Le Roi était sincère : ceux qui le connaissaient comme nous ne pouvaient manquer d’en être convaincus, et ceux qui n’ont pas connu cet excellent prince partageront cette conviction en lisant la lettre qu’il écrivit à cette époque à Monsieur et au comte d’Artois pour leur expliquer l’adhésion qu’il venait de donner à la Constitution.
« La Nation, disait-il dans cette lettre, aime la Constitution parce que ce mot ne rappelle à la classe inférieure du peuple que l’indépendance où il vit depuis deux ans, et à la classe au-dessus l’égalité. Ils blâment volontiers tel ou tel décret en particulier, mais ce n’est pas là ce qu’ils appellent la Constitution.
Le bas peuple veut que l’on compte avec lui, le bourgeois ne voit rien au-dessus. L’amour-propre est satisfait, cette nouvelle jouissance a fait oublier toutes les autres. Ils n’attendaient que la fin de la Constitution pour être parfaitement heureux ; la retarder était à leurs yeux le plus grand crime, parce que tous les bonheurs devaient arriver avec elle.
Le temps leur apprendra combien ils se sont trompés ; mais leur erreur n’en est pas moins profonde.

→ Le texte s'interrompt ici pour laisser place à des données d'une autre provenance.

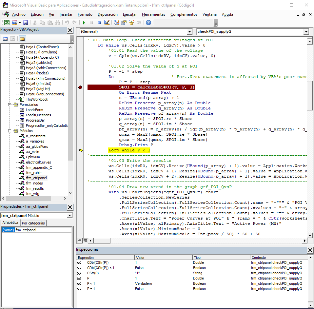
Task: Open the Object Browser toolbar icon
Action: tap(131, 23)
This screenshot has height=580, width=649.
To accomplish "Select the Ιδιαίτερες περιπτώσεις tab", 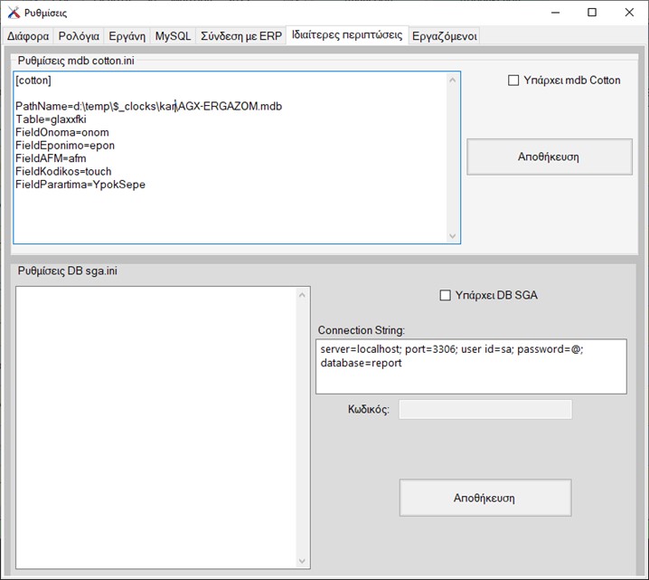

Si l’on entreprenait aujourd’hui de la renverser, ils n’en conserveraient l’idée que comme celle du plus grand moyen de bonheur, et, lorsque les troupes qui l’auraient renversée seraient hors du royaume, on pourrait avec cette dernière les remuer sans cesse, et le gouvernement se tiendrait dans un système opposé à l’esprit public et sans moyen pour le contenir ; on ne gouverne jamais une nation contre ses habitudes ; cette maxime est aussi vraie à Constantinople que dans une république.
J’y ai bien pensé, et j’ai vu que la guerre ne présentait d’autres avantages que des horreurs et toujours de la discorde. J’ai donc cru qu’il fallait éloigner cette idée, et j’ai cru devoir essayer encore les seuls moyens qui me restaient : la sanction de ma volonté aux principes de la Constitution.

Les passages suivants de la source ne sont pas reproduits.